А она, действительно, имела в себе что-то фуриозное – даже до комизма. Медее свойственно возиться с ядами. Она и тут не отступила от греческого прообраза. «Потом она (Медея № 2: «Тучкова-Огарева», перешедшая к Герцену. – С. Д.) просила меня достать ей яду через моего доктора.
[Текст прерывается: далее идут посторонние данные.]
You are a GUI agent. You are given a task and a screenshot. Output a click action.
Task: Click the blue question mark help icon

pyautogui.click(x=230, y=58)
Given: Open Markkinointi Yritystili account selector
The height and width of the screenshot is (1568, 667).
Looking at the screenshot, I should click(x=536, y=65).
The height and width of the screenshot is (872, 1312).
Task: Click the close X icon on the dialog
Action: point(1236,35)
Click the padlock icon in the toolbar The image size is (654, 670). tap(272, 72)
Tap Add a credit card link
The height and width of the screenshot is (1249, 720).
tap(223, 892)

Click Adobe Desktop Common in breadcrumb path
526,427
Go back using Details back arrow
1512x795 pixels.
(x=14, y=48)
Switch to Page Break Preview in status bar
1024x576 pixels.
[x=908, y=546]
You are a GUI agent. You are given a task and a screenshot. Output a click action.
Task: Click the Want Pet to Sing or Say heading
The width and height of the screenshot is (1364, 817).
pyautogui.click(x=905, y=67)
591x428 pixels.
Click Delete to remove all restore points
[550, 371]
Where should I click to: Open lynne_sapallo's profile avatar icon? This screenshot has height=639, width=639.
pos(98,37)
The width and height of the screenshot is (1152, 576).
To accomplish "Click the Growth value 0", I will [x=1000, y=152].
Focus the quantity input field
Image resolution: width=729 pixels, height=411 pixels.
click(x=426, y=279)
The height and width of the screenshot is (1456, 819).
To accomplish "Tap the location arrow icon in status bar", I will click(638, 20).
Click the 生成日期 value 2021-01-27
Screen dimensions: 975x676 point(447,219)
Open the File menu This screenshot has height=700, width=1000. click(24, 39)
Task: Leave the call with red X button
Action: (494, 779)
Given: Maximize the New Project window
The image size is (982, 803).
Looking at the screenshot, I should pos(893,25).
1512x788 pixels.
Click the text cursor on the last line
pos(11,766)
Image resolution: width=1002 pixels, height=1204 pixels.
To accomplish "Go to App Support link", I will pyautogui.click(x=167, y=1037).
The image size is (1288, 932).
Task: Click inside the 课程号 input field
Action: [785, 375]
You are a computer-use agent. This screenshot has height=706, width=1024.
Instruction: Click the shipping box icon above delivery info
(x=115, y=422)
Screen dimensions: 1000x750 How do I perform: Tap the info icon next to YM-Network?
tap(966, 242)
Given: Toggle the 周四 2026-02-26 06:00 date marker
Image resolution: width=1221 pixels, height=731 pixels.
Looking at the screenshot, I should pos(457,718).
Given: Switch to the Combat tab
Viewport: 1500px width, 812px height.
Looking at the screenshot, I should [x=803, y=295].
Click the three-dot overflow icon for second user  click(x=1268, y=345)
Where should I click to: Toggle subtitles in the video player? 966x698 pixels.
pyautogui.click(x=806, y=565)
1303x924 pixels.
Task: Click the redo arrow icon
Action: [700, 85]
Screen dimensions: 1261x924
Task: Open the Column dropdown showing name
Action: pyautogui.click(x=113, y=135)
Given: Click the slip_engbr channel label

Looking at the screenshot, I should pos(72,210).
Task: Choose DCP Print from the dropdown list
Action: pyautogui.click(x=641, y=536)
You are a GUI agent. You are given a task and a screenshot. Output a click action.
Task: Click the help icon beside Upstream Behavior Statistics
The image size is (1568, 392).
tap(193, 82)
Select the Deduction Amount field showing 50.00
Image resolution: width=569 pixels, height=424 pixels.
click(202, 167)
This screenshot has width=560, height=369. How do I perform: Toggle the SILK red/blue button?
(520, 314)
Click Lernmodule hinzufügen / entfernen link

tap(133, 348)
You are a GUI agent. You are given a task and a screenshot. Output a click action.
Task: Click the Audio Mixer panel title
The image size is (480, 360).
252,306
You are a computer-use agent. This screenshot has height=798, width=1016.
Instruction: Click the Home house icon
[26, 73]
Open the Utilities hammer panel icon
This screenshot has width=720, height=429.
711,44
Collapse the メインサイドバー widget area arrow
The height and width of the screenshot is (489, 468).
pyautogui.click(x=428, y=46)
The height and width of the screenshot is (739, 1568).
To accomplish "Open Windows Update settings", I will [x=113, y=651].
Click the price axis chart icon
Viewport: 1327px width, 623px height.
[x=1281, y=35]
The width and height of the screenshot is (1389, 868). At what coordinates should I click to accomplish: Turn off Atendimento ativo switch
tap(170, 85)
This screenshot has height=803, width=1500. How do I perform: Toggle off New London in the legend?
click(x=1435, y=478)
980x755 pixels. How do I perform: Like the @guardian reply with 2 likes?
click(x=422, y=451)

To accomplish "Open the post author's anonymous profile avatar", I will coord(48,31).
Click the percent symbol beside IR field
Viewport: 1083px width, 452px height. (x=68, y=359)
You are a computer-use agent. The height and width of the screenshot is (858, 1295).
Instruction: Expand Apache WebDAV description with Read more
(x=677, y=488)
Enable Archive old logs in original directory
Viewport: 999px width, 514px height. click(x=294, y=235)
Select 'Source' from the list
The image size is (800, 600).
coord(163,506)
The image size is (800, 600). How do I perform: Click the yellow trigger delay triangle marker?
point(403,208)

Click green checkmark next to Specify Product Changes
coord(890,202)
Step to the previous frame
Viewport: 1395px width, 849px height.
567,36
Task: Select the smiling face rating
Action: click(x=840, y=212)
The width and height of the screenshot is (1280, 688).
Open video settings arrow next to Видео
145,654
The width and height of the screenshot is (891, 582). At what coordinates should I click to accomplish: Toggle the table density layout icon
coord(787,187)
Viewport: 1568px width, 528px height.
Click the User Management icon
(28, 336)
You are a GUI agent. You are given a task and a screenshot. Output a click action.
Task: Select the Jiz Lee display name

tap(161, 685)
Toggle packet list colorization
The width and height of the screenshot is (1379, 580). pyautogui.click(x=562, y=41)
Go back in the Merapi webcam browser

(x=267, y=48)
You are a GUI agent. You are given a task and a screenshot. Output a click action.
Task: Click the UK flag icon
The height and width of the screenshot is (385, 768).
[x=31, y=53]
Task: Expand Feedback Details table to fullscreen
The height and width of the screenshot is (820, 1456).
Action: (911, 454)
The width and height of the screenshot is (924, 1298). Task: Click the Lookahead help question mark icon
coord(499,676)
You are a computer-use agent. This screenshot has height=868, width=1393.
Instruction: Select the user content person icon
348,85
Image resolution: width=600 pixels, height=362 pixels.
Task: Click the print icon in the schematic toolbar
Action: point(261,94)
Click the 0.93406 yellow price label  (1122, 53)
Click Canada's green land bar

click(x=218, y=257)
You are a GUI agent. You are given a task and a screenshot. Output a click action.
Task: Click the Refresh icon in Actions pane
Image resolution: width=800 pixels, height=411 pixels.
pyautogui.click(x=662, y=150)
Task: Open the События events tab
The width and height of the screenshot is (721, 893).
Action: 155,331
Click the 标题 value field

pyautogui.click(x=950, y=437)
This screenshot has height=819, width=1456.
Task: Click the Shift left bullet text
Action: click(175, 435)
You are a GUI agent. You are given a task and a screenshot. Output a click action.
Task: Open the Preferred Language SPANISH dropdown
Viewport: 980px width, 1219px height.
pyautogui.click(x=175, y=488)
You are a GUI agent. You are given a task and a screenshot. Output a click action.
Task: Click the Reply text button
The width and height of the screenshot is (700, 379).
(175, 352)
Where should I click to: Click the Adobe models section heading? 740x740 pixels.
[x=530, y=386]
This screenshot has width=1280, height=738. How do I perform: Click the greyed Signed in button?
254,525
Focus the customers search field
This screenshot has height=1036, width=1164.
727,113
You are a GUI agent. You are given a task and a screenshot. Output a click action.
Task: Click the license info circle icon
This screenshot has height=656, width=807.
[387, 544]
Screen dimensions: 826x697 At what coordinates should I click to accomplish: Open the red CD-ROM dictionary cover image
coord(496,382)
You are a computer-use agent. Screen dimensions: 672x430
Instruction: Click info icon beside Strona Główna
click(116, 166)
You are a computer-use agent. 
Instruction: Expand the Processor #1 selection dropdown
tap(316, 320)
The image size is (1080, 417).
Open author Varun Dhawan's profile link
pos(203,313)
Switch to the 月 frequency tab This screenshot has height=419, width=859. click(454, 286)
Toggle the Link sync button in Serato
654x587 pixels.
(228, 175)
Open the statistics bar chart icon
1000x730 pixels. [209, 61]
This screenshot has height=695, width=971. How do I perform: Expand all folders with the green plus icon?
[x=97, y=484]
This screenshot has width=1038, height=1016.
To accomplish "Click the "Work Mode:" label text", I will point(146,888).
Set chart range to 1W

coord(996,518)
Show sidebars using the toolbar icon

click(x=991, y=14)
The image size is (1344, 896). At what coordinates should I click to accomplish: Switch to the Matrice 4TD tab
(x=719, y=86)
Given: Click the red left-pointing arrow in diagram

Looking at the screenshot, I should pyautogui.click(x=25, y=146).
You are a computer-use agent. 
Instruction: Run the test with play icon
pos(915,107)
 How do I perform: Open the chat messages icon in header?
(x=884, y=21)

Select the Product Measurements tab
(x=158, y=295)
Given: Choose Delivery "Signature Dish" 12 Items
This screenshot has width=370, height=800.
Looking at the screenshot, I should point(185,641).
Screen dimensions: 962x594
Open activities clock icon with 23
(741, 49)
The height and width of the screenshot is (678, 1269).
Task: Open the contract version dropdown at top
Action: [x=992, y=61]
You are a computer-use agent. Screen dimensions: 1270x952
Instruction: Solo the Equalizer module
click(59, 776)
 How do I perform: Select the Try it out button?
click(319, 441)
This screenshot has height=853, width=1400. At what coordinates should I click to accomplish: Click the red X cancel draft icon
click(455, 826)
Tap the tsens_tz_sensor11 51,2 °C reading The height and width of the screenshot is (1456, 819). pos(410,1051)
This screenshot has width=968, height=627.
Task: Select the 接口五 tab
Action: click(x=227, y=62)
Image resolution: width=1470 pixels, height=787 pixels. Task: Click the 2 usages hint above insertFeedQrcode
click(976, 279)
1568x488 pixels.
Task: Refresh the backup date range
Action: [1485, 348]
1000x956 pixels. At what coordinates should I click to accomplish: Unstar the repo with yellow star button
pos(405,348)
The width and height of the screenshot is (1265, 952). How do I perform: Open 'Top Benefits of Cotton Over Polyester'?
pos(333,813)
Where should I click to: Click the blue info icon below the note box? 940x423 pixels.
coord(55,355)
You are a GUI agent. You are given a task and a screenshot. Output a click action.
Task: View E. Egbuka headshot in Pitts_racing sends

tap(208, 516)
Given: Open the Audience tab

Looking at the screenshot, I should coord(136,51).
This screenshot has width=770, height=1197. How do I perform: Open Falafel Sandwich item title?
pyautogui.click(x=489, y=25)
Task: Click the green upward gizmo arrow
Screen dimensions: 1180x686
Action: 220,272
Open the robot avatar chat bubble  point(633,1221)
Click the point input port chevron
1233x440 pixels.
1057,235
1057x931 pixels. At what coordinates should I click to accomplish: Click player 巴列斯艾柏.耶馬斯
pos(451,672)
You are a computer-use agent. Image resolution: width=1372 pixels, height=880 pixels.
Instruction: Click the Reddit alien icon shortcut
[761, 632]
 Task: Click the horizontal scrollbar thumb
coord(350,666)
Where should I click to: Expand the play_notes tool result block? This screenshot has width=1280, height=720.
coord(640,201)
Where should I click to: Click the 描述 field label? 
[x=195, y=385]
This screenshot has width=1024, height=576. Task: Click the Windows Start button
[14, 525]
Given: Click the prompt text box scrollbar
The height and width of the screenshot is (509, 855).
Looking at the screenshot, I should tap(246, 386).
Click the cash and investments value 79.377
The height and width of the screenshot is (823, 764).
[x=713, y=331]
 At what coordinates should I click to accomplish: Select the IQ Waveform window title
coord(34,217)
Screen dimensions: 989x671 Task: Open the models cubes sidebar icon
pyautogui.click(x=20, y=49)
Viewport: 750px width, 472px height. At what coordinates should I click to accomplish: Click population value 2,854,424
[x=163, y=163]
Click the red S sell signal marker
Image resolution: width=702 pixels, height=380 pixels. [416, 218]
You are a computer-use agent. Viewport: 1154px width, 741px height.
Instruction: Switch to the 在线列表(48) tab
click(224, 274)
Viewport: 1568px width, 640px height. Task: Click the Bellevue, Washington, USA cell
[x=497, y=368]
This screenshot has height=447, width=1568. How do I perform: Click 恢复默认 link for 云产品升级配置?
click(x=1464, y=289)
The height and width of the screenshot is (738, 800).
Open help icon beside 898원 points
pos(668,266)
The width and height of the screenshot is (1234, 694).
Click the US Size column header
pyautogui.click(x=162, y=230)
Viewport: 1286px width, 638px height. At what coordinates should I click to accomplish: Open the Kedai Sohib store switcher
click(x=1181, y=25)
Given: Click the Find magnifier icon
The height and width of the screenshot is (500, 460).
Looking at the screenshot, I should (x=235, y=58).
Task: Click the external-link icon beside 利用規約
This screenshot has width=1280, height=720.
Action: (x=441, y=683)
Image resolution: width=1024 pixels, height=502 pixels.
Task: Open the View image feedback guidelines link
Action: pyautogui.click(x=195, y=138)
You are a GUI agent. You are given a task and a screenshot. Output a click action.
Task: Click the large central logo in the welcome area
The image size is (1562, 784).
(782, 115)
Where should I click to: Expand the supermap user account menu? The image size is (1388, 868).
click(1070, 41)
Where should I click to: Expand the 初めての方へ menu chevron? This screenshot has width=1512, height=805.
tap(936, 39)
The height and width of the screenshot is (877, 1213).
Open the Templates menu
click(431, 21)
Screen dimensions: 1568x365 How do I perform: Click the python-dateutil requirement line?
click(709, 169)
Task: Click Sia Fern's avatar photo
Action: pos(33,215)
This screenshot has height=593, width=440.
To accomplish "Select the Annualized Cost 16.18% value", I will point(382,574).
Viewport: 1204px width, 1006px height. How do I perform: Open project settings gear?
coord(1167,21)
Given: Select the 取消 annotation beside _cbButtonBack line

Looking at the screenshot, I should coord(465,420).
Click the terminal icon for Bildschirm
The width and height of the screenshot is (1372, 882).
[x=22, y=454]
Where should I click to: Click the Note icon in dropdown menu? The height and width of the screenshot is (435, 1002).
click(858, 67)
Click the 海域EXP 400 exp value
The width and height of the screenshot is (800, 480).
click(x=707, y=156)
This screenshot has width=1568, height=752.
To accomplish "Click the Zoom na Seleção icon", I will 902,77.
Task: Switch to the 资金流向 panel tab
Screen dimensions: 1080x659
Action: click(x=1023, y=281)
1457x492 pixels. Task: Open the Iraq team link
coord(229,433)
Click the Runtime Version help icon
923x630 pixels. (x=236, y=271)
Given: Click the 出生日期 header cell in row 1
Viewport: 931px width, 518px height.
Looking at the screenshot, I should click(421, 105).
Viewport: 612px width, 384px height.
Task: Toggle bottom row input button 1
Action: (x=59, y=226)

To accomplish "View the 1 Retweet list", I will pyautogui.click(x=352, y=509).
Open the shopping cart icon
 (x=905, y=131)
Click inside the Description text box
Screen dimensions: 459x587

Я, как особа без предрассудков, гуманная и образованная (Медее ли стесняться в высокой оценке самое себя! – С. Д.), обещала ей, но я не знала, как было приступить к моему доктору с такой просьбой…»
С добытчицей ли яда было жить бедному Василию Васильевичу, человеку семейному и тихому, с рыжей бороденкой и папироской во рту?
…Р. S. Долинин называет Розанова человеком, «во многом конгениальным» Достоевскому и «почти гениальным человеком». А вот что приходит в голову: в 60–70-х годах атмосфера русской культуры была еще такова, что человек с темой Достоевского, с пафосом Достоевского, с гением Достоевского еще мог выразить себя, благо он был художник (хуже б ему было, если бы он был чистый мыслитель); но в 90–900-х гг. атмосфера русской культуры была уже такова, что человек, Достоевскому «конгениальный» и «почти гениальный», уже едва мог не выразить, а выкрикнуть свою тему, свое «Я само» («я-то бездарен, да тема моя гениальна»)… Ныне же человек с темой и воплями Достоевского или «конгениального ему» человека с неугасимой папироской был бы немой: с землей во рту. И сама тема – с землей во рту.